Collected data entries
* * *

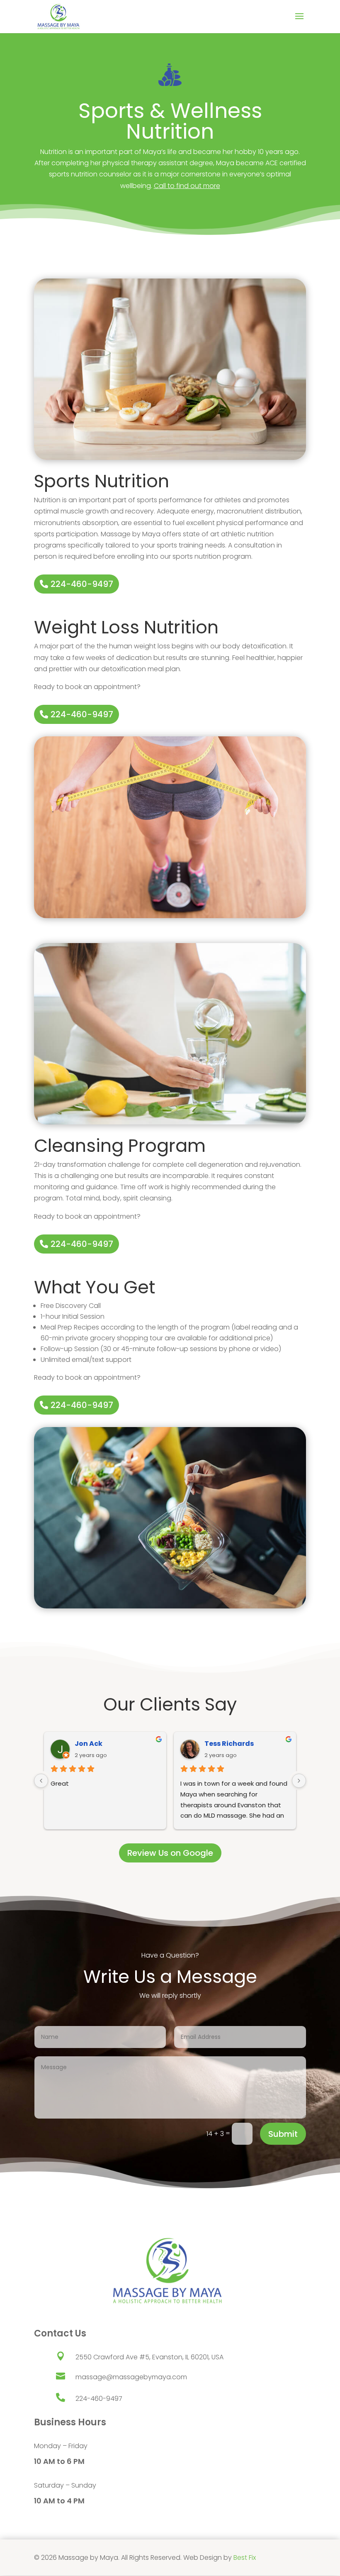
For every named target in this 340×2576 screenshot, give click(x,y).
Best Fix (244, 2557)
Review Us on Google (170, 1853)
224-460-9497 (82, 584)
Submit (283, 2134)
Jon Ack (88, 1743)
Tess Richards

* * *

Task statement: Exactly as they appear above, write out the line containing "Review Us on Google (170, 1853)" and each line that comes after it in the records.

Output of the exercise:
Review Us on Google (170, 1853)
224-460-9497 (82, 584)
Submit (283, 2134)
Jon Ack (88, 1743)
Tess Richards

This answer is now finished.